▶ **Provided text**
# # # # #
Hindus thus worship plants (Banyan, Tulsi), animals (cows, serpents), mountains (Govardhan, Kailasa), rivers (Ganga, Yamuna, Godavari), stones (shalagrama, pinda, linga) and ancestors (pitrs).
Through these practices, the Hindu acknowledges the sacredness of the universe and the divinity of all animate and inanimate beings.
Occultism is the exploration and exploitation of the mysteries of the cosmos.
Tantra represents the occult side of Hinduism. It originated from primitive fertility cults and exerts great influence on popular rituals and practices.
While Vedanta considers the universe to be maya or illusory, Tantra considers it to be shakti, energy, that can be harnessed and used for material and spiritual benefit.
The occult tools to harness the powers of Nature and unlock the mysteries of the universe include:
Yantras, ritual diagrams that capture universal energies
Mantras, ritual chants that evoke divine spirits
Maithuna, ritual sex that excite dormant powers
Mada, ritual consumption of liquor that destroys inhibitions
Mamsa, ritual consumption of meat that breaks conventional taboos
Mudra, ritual postures that arouse neural networks
Brahmanism
represents the orthodox side of Hinduism based on the caste hierarchy, patriarchy,
ritualism, vegetarianism and belief in the Vedas.
# # # # #
▶ **Data listing**
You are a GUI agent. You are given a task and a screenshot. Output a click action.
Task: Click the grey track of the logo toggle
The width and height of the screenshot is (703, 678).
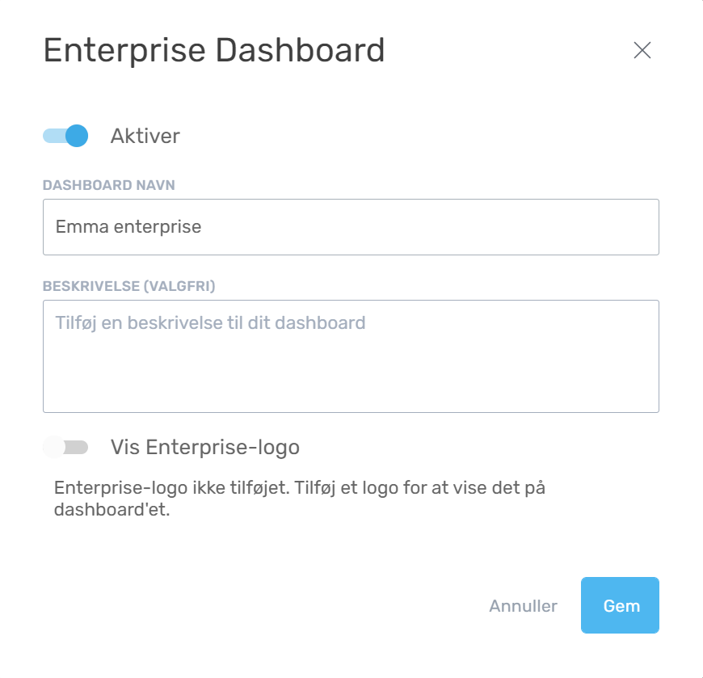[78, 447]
# # # # #
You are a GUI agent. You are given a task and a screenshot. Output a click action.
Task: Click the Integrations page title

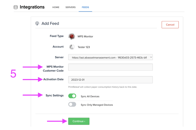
# # # # #
▶ **About this exercise**
Supply the next part of the text on Hindu worship and Tantra, picking up after its final sentence. The rows are unrelated to the text on Hindu worship and Tantra.

▶ **Task output**
Brahmins or keepers of Vedic lore have dominated Hindu society since time immemorial. They performed Vedic yagnas in ancient times and became temple priests in medieval times. They were also interpreters of ritual codes who defined social structure. So powerful were the Brahmins that to kill or tax a Brahmin became the worst sin conceivable in Hindu society.
Brahminism was opposed by Buddhists and Jains, challenged by the egalitarian and non-ritualistic 'Bhakti' revolution, rejected by other-worldly yogis and subverted by Tantrikas
Being highly adaptable, Brahmins managed to make peace with all by assimilating within the framework of Hinduism tribal practices, folk beliefs, yogic mysticism, occult rituals, revolutionary theism, Jain views on non-violence and Buddhist concept of monasticism.
The
'Varna-Ashrama' code forms the basis of traditional Hindu society that was
laid down by Manu, legendary father of humankind.
'Varna' involved dividing society into four inter-dependent
groups that contributed to the welfare of society. Society, according to Manu,
was a living organism, the Purusha:
1. The head was made of 'brahmin' or keepers of knowledge
2. The hands were made of 'kshatriya' or keepers of power
3. The trunk was made of 'vaishys' or keepers of wealth
4. The feet were made of 'shudra' or providers of service
'Ashrama' involved dividing the human lifespan into four parts so that man could meet both his material obligations as well as his spiritual needs in one lifetime without burdening society.
1. Bramhacharya, when man prepared himself to be a
member of society.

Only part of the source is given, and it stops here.